TRY IT:
From the records below, output exactly the lines running from the line containing "Task: Add a new console with plus icon" through the line containing "This screenshot has height=626, width=1099.", and no others.
**** GIVEN RECORDS
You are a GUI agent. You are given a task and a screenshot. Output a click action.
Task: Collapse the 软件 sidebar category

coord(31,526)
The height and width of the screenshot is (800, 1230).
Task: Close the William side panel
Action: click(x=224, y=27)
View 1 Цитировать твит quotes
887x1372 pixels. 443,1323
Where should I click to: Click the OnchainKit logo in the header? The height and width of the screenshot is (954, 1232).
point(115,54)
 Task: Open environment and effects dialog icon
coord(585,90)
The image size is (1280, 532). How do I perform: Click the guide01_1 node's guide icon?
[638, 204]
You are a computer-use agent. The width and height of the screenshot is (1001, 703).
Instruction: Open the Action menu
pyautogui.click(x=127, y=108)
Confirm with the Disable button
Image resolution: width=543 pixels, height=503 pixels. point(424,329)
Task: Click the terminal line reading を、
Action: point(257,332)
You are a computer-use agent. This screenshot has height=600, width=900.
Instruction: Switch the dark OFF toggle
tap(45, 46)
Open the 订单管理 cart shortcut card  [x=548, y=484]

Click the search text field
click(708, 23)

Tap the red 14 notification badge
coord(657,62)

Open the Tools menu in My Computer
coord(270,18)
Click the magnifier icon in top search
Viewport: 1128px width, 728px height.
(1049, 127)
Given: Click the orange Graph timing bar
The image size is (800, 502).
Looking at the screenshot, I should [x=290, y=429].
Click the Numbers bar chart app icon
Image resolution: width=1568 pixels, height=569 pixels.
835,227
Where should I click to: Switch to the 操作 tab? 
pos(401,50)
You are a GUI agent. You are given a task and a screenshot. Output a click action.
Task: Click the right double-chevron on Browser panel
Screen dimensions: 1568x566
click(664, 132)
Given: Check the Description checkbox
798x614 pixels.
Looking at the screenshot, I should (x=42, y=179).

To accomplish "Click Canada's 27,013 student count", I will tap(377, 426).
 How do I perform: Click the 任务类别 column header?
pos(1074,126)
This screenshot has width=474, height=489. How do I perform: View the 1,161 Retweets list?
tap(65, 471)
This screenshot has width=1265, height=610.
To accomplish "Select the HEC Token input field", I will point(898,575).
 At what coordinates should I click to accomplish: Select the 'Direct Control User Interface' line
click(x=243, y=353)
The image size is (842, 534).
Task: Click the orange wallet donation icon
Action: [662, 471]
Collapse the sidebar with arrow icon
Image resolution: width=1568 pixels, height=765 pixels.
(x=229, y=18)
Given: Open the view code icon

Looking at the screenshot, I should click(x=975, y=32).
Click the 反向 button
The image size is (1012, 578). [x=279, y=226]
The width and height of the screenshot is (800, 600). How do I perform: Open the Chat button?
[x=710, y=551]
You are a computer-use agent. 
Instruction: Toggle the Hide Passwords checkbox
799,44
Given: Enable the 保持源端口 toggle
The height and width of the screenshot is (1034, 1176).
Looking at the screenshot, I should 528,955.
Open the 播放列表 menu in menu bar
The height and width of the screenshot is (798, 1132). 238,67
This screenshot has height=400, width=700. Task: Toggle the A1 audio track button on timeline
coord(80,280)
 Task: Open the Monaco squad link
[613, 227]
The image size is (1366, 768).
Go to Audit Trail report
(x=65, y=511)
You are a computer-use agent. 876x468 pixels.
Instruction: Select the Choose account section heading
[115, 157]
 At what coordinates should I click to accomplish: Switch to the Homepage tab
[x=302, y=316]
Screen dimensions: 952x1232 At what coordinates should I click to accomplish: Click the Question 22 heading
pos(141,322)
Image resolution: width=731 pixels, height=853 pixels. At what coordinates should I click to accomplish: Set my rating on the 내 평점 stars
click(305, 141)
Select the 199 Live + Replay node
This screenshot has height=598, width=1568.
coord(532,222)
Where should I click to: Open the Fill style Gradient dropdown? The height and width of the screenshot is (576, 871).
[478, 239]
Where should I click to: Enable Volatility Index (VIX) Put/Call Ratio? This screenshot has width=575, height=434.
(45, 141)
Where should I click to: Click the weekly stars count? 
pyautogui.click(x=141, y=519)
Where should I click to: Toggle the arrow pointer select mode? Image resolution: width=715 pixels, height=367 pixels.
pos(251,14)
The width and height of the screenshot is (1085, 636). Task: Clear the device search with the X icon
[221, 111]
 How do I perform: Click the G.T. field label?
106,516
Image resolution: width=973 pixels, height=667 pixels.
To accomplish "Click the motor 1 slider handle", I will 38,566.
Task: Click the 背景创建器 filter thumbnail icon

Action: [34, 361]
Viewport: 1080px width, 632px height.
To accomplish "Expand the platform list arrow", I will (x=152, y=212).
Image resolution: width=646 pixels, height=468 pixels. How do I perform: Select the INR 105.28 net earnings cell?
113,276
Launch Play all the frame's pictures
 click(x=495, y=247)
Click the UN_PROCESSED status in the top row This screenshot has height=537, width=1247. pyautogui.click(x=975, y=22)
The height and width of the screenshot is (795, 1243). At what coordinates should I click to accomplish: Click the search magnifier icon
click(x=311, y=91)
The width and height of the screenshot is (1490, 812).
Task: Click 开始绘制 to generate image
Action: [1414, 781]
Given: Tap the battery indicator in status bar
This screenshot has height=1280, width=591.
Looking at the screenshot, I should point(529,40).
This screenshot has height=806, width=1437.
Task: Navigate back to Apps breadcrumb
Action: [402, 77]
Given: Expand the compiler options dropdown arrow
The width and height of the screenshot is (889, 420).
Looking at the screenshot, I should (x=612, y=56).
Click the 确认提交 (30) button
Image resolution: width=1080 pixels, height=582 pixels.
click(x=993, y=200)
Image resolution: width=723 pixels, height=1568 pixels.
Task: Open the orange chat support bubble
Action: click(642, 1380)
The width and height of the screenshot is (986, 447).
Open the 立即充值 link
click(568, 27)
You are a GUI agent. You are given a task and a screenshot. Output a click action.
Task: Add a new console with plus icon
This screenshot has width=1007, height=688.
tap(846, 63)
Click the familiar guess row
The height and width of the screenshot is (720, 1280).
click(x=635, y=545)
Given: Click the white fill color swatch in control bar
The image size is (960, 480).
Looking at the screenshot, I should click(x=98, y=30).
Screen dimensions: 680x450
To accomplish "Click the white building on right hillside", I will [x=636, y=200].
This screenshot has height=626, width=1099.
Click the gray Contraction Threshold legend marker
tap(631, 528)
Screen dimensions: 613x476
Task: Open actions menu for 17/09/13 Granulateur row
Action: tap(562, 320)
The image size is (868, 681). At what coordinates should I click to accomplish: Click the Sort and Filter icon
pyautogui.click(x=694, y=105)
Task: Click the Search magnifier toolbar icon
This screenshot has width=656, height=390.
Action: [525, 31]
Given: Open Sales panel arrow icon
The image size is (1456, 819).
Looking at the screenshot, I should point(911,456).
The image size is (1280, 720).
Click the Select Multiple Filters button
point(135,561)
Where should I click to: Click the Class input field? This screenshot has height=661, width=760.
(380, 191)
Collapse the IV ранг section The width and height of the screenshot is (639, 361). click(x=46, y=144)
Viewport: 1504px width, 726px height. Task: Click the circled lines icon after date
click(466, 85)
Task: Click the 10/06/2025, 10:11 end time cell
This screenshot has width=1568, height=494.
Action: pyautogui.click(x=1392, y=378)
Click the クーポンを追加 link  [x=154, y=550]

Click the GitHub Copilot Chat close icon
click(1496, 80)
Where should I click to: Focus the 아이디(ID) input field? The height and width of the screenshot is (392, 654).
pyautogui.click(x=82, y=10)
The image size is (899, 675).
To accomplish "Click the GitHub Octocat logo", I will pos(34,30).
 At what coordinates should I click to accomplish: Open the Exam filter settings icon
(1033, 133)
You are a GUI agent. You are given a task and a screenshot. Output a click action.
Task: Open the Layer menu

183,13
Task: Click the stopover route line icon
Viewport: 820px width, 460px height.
********
WRITTEN REPLY:
Task: Add a new console with plus icon
This screenshot has width=1007, height=688.
tap(846, 63)
Click the familiar guess row
The height and width of the screenshot is (720, 1280).
click(x=635, y=545)
Given: Click the white fill color swatch in control bar
The image size is (960, 480).
Looking at the screenshot, I should click(x=98, y=30).
Screen dimensions: 680x450
To accomplish "Click the white building on right hillside", I will [x=636, y=200].
This screenshot has height=626, width=1099.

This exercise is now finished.